ブラッドリー『論理学』90
§3.その相違は「外延」と「内包」という用語によって表現することができる。これらの語は英国の公衆によって好まれており、「内包」という語の見境のない使用は優れた人のなかにも認められる。しかし、それらは論理学のためには有用ではない。不必要であり反論の余地のあるものである。一般的に使用される語に対して利点があるわけではないし、加えて、明確な悪影響がある。「内包」とは「含む」ことである。そして、ある語の意味はそこに含まれているものではない。個物の名では、恐らく意味は「内包されている」と言えるだろうが、「赤い」といった形容詞や「赤さ」といった抽象の場合、「内包されている」ものは明らかに諸属性ではなく、個別の性質である。こうした濫用からは曖昧さ以外のものは生じ得ない。もし、ある語をそこに含まれる意味として、より一般的には直接的な意味を伝えるものとして<使おう>とするなら、自分の選択が既にある程度誘因となって引き起こしている混乱を予期せねばならない。

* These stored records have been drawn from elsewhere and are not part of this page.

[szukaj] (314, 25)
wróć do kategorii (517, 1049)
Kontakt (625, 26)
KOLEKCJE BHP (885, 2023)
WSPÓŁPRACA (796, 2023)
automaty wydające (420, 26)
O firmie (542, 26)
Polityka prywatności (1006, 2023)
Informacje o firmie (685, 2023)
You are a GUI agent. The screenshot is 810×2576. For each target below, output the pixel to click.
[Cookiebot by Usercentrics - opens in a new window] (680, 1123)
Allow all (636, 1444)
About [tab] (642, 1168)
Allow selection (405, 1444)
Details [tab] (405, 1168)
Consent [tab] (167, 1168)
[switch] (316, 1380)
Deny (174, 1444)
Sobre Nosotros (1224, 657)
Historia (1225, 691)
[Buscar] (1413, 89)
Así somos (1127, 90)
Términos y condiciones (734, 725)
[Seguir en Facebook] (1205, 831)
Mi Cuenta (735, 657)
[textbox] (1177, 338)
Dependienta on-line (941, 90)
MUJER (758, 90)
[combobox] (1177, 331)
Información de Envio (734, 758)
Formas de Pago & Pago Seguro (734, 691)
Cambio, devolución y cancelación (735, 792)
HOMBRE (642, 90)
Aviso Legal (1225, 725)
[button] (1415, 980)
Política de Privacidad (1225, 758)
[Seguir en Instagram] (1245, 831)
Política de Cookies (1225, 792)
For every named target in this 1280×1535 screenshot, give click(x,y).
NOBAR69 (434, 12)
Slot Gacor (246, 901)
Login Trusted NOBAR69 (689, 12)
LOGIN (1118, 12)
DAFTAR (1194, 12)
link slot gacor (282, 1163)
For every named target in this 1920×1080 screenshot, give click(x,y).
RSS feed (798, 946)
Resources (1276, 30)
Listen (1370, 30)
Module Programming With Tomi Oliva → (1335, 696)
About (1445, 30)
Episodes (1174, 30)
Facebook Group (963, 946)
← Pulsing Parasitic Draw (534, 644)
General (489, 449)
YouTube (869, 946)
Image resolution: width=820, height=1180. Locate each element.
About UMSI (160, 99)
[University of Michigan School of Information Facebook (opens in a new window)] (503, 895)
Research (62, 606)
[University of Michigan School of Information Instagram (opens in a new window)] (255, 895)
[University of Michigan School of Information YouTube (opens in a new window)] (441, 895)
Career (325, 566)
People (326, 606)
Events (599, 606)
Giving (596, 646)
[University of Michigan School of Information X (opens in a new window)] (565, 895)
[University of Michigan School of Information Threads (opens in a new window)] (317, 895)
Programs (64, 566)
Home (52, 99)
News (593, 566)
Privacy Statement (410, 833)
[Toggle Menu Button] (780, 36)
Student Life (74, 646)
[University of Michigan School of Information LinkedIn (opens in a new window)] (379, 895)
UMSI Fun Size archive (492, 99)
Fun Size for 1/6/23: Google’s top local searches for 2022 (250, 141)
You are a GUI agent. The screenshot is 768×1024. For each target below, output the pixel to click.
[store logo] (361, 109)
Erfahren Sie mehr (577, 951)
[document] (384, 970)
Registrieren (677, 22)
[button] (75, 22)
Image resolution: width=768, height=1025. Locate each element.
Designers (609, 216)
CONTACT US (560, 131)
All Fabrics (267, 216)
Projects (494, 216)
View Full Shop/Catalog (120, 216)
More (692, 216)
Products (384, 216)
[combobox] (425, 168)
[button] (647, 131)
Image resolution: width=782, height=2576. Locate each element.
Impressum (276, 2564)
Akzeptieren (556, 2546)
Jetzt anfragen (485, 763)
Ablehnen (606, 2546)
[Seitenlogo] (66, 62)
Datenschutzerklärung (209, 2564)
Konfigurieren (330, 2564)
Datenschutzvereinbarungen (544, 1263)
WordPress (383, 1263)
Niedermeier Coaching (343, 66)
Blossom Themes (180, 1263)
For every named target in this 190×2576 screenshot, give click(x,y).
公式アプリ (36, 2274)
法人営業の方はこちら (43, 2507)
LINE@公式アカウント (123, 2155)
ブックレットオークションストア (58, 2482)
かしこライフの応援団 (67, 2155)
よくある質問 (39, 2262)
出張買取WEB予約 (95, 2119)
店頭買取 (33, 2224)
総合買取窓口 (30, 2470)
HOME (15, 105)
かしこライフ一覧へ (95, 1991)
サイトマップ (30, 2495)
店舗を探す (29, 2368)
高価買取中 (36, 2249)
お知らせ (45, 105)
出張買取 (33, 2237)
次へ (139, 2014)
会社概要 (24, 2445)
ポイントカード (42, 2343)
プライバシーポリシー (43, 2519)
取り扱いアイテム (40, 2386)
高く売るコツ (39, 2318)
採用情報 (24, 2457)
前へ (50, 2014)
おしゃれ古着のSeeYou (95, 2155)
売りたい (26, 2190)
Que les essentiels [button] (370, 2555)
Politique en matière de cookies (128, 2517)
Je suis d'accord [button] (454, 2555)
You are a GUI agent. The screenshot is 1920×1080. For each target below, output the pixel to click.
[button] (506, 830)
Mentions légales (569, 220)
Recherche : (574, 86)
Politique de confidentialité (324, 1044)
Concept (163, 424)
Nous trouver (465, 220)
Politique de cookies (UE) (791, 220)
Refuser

§4.この不注意な用語法に伴い、既に部分的には反駁しておいた迷信がある(第二章§17)。語は「非内包的」でもあり得ると言われる。それらは主語のみ、あるいは属性のみを意味することができる、と言われる。そうした主張は退けられねばならない。「白さ」といった語が単に抽象的な性質だけをあらわすようなことはない。直接的にはそれを意味している。しかし、間接的に、白さの現実の事例、それに含まれる個物を指しているのである。それは、我々が既に反駁しておいた教義についても言える。ある個物の名前はある種の属性を運び含んでいなければならず、そうでないと個物と名との結びつきが心理学的に不可能となる。記号が何も意味しないが何かをあらわすと仮定するのは、単に考えが足りないのである。